A LANDMARK of Spain’s guerilla architecture is to close four years after its construction.

Radical architect Santiago Cirugeda announced the first self-built independent arts space in Sevilla is to be closed as he switches his focus to other projects.

La Carpa (the big top) in downtown Sevilla was created in 2010 when Cirugeda teamed up with theatre director Jorge ‘Bifu’ Barroso to turn disused land into a performance space.

The building’s spider-like structure became a well-known fixture in the city.

To gain the land needed for La Carpa, Barroso spent a year living on site without running water and electricity to secure their claim to it.

The group of architects known as Recetas Urbanas is famous in design circles all over Spain for offering their expertise of navigating – and often exploiting – Spain’s complicated planning bureaucracy to low-cost, self-build projects.

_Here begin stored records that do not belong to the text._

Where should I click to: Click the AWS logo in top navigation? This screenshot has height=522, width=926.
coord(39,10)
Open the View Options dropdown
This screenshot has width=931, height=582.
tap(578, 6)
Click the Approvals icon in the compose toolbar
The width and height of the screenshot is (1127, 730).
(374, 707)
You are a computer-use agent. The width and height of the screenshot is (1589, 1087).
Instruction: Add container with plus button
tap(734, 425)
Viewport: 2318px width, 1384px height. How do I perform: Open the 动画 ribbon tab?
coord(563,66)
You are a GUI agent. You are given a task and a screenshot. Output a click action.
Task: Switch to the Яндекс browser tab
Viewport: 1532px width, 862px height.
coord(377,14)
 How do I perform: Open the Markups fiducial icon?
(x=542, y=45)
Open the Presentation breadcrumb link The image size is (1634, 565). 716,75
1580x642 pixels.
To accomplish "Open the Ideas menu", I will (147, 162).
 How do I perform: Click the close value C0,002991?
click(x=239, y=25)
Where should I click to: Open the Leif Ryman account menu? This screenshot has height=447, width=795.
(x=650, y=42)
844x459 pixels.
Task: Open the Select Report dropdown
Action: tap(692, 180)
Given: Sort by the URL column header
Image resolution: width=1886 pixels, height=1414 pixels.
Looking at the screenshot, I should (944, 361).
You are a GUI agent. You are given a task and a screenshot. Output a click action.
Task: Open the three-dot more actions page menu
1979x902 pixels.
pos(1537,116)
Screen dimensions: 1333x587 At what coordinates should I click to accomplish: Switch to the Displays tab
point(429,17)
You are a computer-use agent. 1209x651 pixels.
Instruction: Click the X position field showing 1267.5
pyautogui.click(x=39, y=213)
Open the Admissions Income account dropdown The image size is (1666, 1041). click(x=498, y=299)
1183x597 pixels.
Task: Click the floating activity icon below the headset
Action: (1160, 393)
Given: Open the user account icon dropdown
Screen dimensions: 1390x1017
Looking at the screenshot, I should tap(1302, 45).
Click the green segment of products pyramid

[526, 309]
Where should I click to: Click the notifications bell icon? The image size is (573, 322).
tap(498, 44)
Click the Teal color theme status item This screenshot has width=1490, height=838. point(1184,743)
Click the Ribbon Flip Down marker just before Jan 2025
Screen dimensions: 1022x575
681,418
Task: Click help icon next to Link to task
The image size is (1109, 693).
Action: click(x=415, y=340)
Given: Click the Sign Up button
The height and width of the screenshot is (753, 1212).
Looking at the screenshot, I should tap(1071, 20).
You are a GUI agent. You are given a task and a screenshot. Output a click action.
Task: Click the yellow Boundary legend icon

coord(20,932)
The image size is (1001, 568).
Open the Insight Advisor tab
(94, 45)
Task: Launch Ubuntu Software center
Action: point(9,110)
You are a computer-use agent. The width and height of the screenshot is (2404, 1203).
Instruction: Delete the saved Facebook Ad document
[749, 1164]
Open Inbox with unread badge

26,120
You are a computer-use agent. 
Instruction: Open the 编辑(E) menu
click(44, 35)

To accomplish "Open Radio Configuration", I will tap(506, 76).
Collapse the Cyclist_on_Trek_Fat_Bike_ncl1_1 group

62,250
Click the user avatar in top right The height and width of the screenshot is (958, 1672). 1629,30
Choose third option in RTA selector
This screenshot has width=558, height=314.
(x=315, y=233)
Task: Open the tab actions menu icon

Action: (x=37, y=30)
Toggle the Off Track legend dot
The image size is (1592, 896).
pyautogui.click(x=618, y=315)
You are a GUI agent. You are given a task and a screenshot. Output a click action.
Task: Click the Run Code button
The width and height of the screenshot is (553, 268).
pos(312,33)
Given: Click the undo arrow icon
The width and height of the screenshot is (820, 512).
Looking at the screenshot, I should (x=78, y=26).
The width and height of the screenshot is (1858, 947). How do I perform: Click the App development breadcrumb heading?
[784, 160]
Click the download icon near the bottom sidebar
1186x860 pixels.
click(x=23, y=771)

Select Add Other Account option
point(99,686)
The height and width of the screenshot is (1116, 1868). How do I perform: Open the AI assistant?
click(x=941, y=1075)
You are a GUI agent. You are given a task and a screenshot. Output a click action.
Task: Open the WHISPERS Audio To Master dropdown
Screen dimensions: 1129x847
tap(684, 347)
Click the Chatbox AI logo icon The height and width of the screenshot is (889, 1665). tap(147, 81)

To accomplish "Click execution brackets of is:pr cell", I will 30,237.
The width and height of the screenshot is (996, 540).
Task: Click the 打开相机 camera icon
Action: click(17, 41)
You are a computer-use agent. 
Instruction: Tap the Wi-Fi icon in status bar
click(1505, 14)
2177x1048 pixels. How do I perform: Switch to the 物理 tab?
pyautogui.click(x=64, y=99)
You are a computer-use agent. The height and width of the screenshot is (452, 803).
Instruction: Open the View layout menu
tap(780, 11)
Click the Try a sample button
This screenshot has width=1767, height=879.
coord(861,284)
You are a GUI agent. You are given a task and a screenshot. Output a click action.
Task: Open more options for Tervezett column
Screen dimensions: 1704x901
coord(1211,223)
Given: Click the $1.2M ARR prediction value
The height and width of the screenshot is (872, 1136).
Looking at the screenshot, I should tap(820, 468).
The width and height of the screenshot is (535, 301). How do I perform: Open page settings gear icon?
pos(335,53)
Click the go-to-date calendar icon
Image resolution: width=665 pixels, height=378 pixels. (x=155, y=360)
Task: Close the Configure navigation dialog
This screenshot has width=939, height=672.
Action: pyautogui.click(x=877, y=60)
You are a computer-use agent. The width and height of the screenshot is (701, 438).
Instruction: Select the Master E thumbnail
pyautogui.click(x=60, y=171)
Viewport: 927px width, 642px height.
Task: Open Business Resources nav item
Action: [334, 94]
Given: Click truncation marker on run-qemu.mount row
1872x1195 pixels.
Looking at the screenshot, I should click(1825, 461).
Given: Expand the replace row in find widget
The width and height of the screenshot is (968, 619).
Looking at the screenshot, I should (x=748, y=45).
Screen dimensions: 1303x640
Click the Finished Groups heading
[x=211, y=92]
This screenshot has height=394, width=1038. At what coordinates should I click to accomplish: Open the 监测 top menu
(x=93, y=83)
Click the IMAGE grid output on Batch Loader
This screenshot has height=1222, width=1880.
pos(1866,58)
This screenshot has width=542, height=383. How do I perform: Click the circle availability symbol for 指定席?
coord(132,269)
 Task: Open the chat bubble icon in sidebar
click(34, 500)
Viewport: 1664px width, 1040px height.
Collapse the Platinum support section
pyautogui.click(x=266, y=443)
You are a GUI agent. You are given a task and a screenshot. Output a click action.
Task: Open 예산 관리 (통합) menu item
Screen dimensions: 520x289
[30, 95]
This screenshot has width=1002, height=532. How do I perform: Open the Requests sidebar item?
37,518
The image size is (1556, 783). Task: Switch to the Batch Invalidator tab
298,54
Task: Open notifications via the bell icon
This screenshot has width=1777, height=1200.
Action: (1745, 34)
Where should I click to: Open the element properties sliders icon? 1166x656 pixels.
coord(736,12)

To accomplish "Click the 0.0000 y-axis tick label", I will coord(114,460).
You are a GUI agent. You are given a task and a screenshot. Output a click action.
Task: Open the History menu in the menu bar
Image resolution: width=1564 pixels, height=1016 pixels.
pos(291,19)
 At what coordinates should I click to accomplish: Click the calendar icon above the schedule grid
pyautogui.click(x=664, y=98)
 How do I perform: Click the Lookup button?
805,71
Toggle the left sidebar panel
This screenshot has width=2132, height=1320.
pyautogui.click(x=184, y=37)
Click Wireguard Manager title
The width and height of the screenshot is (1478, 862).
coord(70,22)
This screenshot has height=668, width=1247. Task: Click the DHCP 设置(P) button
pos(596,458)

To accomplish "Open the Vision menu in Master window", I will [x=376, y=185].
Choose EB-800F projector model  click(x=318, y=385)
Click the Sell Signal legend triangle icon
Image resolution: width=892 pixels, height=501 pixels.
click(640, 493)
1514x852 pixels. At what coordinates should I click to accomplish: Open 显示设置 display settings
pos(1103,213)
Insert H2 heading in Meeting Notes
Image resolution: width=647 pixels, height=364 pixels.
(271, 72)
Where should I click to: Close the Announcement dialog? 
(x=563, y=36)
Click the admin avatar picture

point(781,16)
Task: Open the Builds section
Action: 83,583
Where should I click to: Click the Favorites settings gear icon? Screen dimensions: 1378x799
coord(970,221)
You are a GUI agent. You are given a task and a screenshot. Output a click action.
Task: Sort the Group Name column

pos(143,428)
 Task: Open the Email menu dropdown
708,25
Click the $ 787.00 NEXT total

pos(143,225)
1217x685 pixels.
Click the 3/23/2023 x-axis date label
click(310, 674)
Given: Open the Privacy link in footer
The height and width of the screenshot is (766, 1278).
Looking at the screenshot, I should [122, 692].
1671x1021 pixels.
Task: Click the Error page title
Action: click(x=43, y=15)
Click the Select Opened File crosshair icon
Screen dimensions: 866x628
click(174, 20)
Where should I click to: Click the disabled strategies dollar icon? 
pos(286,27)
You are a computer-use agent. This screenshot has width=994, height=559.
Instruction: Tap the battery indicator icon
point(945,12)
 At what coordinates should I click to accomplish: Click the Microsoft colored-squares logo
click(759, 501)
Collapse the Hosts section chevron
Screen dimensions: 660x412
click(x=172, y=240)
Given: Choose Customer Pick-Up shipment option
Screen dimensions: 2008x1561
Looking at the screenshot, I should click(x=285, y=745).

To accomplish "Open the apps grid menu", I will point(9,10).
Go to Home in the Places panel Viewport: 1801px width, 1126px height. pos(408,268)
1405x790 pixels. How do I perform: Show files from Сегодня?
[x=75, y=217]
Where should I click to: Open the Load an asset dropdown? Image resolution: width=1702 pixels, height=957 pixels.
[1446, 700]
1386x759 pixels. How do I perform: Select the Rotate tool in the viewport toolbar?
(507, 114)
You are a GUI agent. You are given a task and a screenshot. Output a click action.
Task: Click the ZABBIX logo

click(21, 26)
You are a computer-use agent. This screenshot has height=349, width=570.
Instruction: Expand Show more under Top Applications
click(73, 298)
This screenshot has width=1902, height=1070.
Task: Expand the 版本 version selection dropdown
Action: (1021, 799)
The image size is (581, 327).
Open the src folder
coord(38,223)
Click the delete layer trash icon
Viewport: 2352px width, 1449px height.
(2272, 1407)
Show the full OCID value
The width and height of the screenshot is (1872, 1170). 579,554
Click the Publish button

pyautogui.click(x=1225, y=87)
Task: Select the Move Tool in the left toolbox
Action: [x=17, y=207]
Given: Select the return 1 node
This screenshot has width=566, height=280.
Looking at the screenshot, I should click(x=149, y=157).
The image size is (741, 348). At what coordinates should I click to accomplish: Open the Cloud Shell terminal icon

Along with Cirugeda, Recetas Urbanas is supported by dozens of radical architects, interns and volunteers collaborating on self-build projects to help social or activist groups.

Spain’s economic crisis combined with a complicated planning system has seen half a million half-built properties abandoned, providing the motivation for Cirugeda to continue with his work.

One example of Cirugeda’s work is the Fabrica de Toda La Vida on the site of an abandoned, Franco-era cement factory in the south-western city of Badajoz – where he helped a group of local artists and graduates turn the factory’s derelict warehouses into artists’ studios.

A documentary about the guerilla architect can be viewed on the Al Jazeera English website and is the first in the Rebel Architecture series.